Concert
Kirill Petrenko, conductor
Hartmann | Stravinsky
Kirill Petrenko conducts the Berliner Philharmoniker © Priska Ketterer
Stravinsky achieved fame virtually overnight at the age of 27 with the Paris premiere of his ballet music “The Firebird”. Around 30 years later, Karl Amadeus Hartmann composed his highly expressive “Concerto funebre”, which in turn never stood a chance of being performed during the National Socialist era.

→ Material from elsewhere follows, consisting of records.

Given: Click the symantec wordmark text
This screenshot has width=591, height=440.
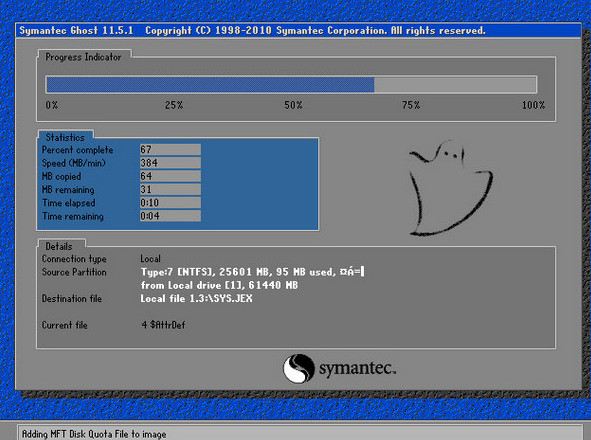Looking at the screenshot, I should click(x=357, y=368).
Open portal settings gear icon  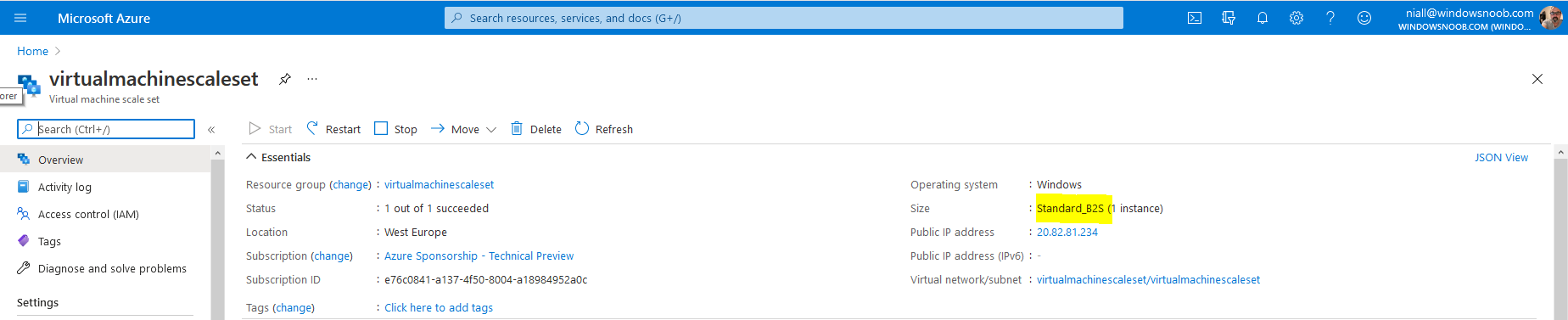pyautogui.click(x=1296, y=18)
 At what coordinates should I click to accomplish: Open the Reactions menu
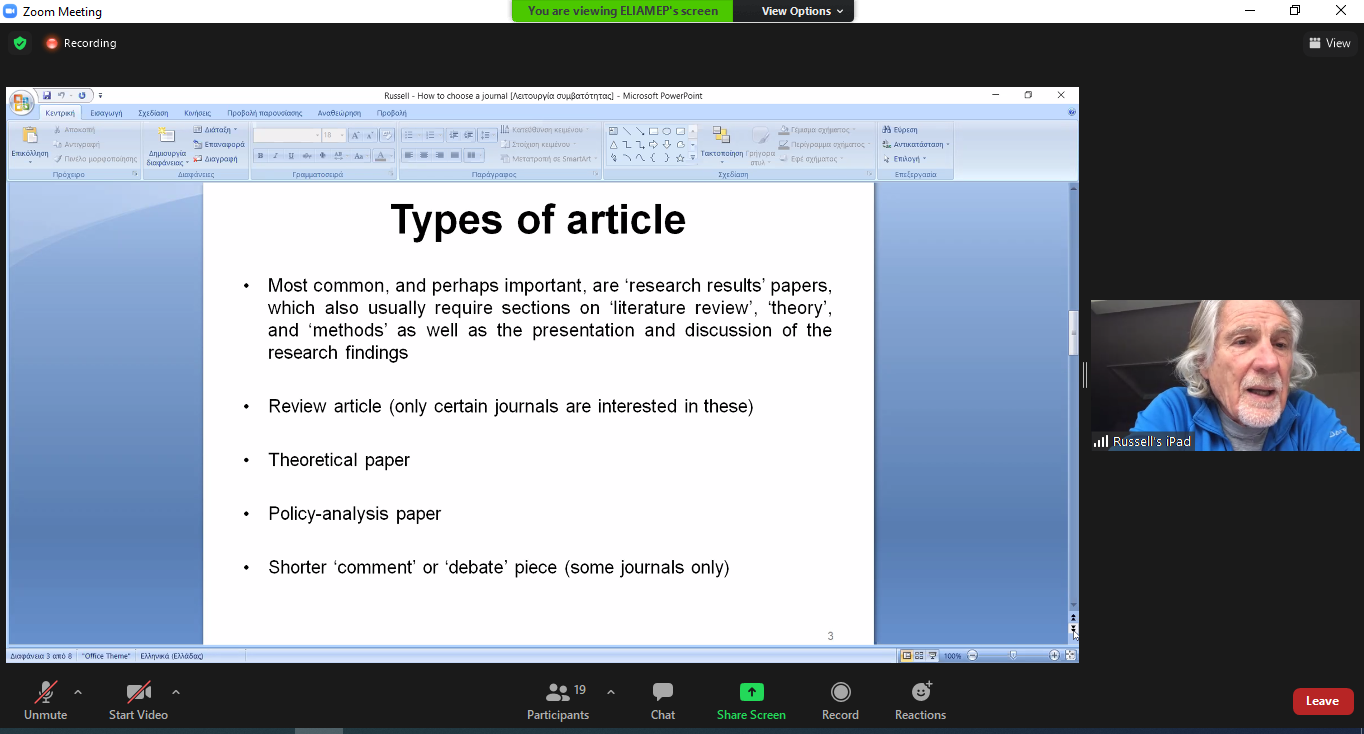pos(920,700)
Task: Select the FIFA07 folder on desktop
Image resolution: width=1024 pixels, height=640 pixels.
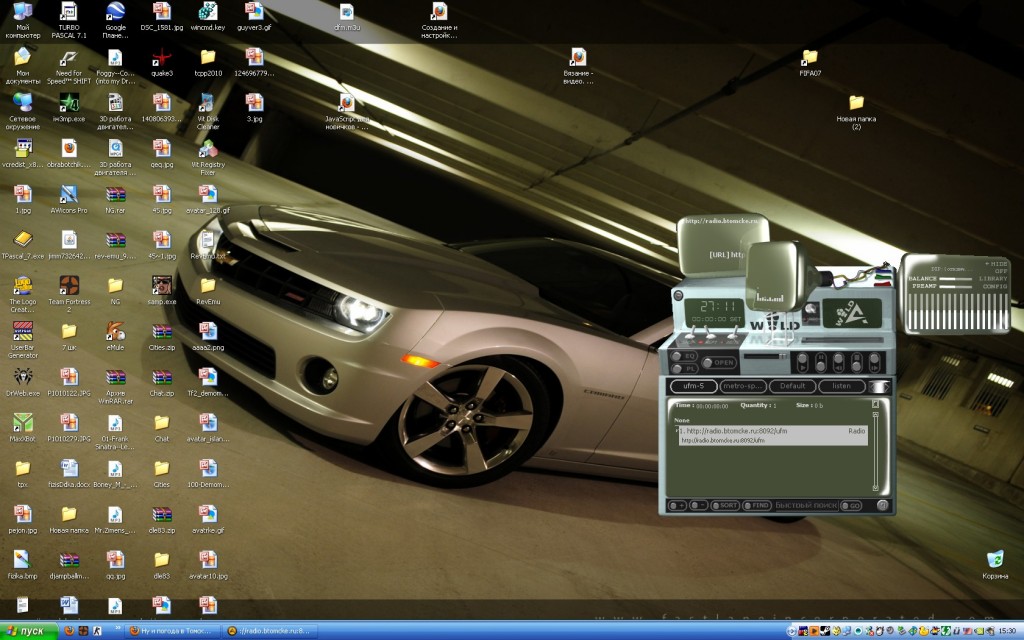Action: click(810, 58)
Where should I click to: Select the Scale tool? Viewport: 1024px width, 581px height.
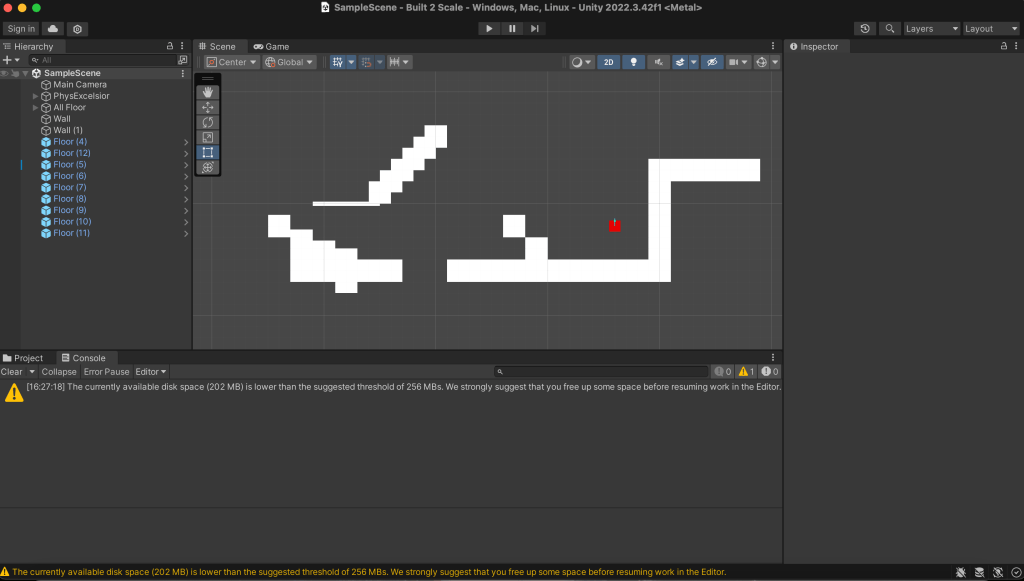[208, 137]
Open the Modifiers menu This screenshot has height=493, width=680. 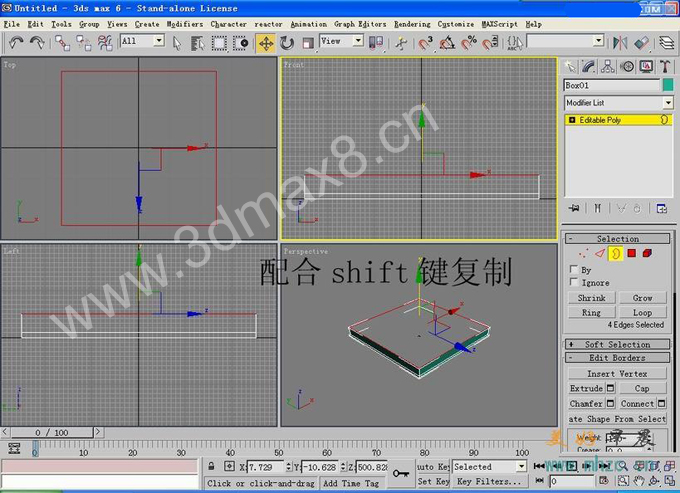185,24
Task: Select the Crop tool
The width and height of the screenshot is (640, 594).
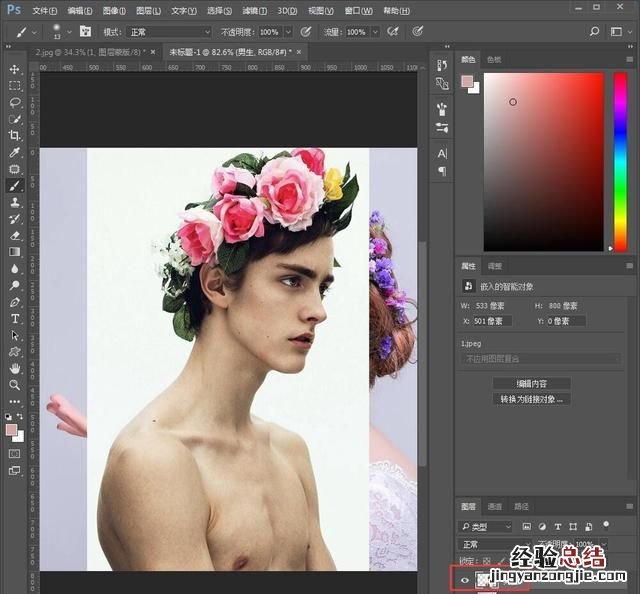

Stravinsky’s often overlooked late work is the focus of this year’s Musikfest Berlin. The Berliner Philharmoniker, under their principal conductor, provide a foil for comparison: the complete ballet music “The Firebird”, which made its composer famous at a young age and allowed him to remain famous. The anecdote that he was addressed as Mr. Firebird in the USA remains indelible. It was Karl Amadeus Hartmann who, in a radio contribution on Stravinsky’s 80th birthday, passionately advocated the perception and thinking of both creative periods as one. “One cannot appreciate the audacities of the young Stravinsky at all without an understanding of his late style.”
The two composers knew each other – at least since Hartmann championed the elder composer’s works as the music director of the Juryfreie Kunstausstellung in Munich in the early 1930s. In the concert series musica viva , which he founded in the autumn of 1945 and directed until his death in December 1963, the full range of Stravinsky’s oeuvre was featured, for the first time on 7th June 1946, with the “Soldier’s Tale”. He himself was a guest in Munich several times. He appreciated Hartmann’s humanity, his moral character and his music. The Munich composer was probably the only composer of note who was able to achieve the much-vaunted internal emigration: none of his works was performed in Germany during the Nazi regime. Not even the “Concerto funebre” written in 1939.
The highly expressive Trauermusik for string ensemble and concert violin contains insightful allusions: to the Hussite chorale, to Hindemith’s Trauermusik for viola and strings from 1936, to Hartmann’s own First Symphony and his first, “Jewish” string quartet, to a funeral march of the workers’ movement engaged in dialogue with inflections and ornaments familiar to Hartmann from Jewish music and theatre groups. The victims of Nazi violence are commemorated in the panorama of mourning: occupied Czechoslovakia, people in exile, the workers’ movement and the victims of the Shoah. The composer takes the demanding solo part to heights where even singing with instruments hardly seems possible any more.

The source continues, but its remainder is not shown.